A young woman bearing a skinny-strap hot-pink blouse steps in. Jaime says hello; like all his customers, he knows her name. She drops the top and dashes back out into the rain.

There are others, however, who are not in such a hurry.

“Some people come in and talk to me for hours, and I listen,” Jaime says.

Photo by Nancy A. Ruhling
Jairo helps out on Tuesdays and Saturdays.

Nicole’s labels, issued by the National Breast Cancer Foundation, are pale pink.

“When we opened, my aunt had just been diagnosed with the disease,” Jaime says. “I could have had tags with the shop’s name on them, but when I buy these, 5 percent of the money I pay for them goes to the foundation.”

In the beginning, Jaime worked by himself.

Photo by Nancy A. Ruhling
Jaime greets his customers by name.

Jairo, who commutes from his apartment in Port Washington, helps him out on Tuesdays and Saturdays. A young woman takes over in the afternoons.

He doesn’t mind the 45-minute ride from Long Island.

In Colombia, Jairo ran employee training workshops and seminars and gave speeches before hundreds of people.

He didn’t know anyone was going to take his picture today and has to be persuaded to pose.

Photo by Nancy A. Ruhling
Jaime hopes to open more shops.

He finally agrees but only after he buttons a pinstriped dress shirt over his dark green sweater.

He thinks he looks more dignified in it.

The extra help is necessary because Jaime’s wife, Adriana Rocio González Vergara, just had a baby, and he wants to be a doting father to Abigail Rose.

Someday, there may be a second shop named for her.

“I don’t want to have a bigger store,” Jaime says. “I would like to branch out and have a bunch of small shops.”

Photo by Nancy A. Ruhling
Jaime in his usual spot.

Jaime’s “free-cleaning” sign has attracted a lot of attention since he put it up in January.

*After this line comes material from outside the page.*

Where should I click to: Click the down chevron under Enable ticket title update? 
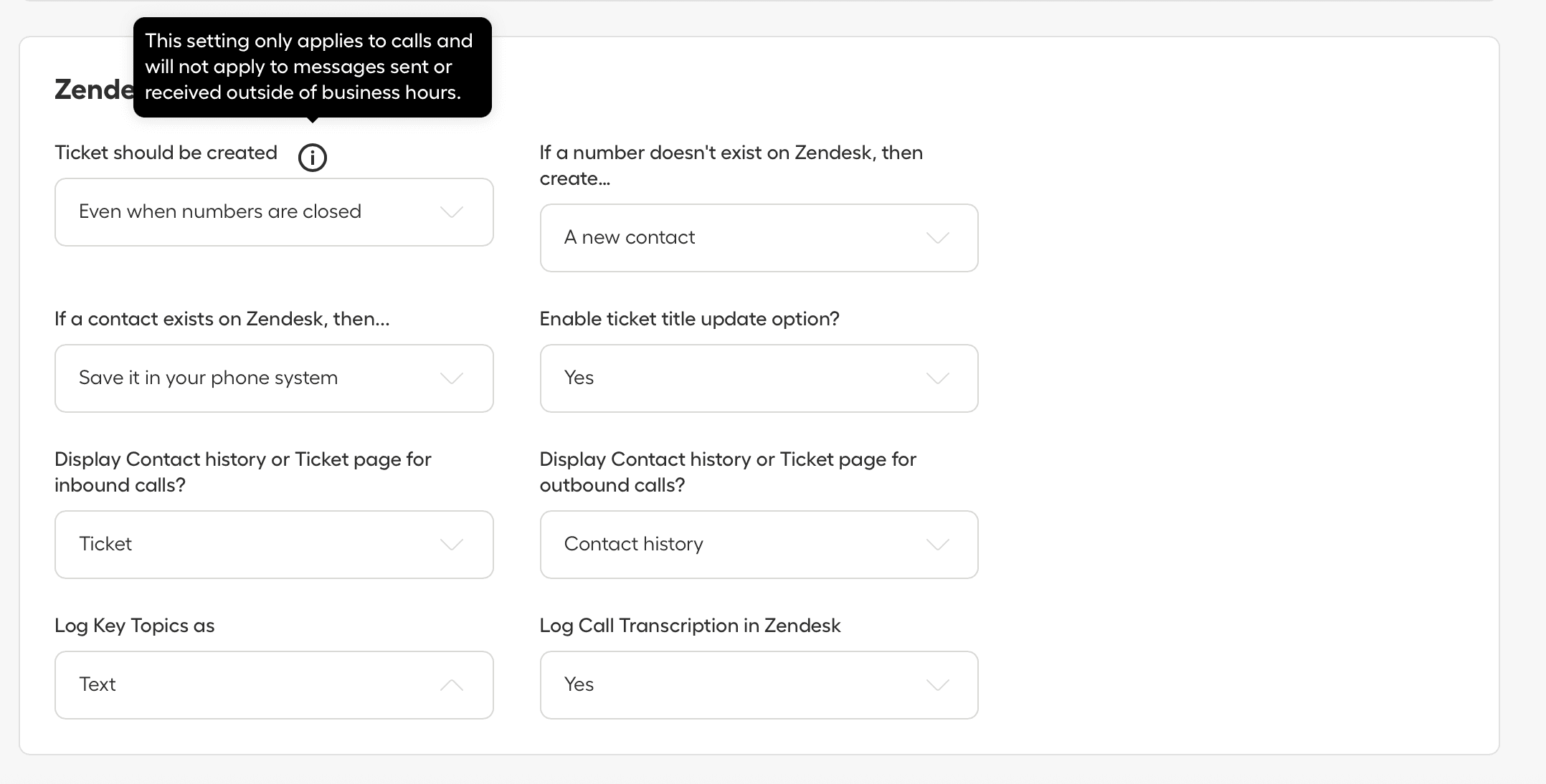tap(937, 378)
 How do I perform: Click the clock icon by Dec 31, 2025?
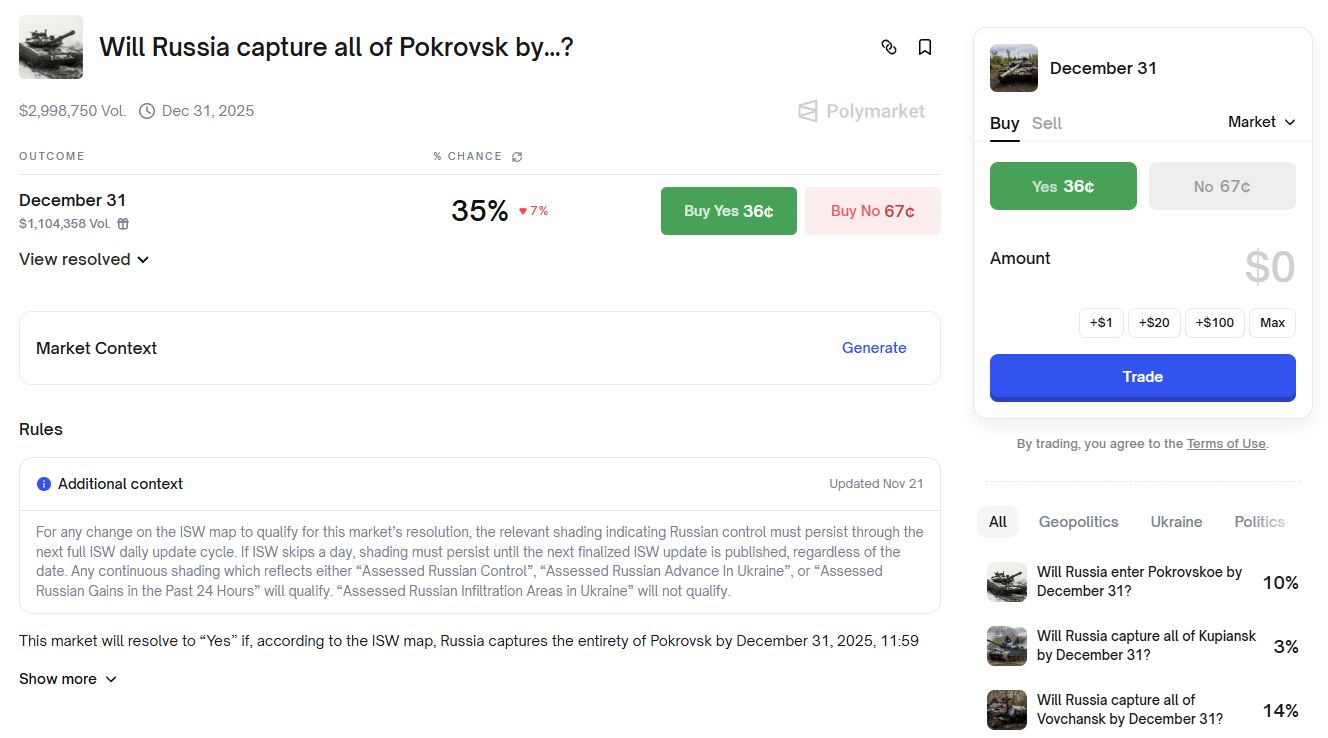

“I always wanted to do it, but it took me a while because in the beginning I couldn’t afford it,” he says. “I put my savings into the business, and I struggled for the first two years. I saw the sign in another store, and I felt it would be nice to be able to help people in the neighborhood I live in.”

His offer is honor-based.

“I don’t ask for documentation,” he says. “If you need it, just ask me.”

So for, nobody has taken advantage of his generosity.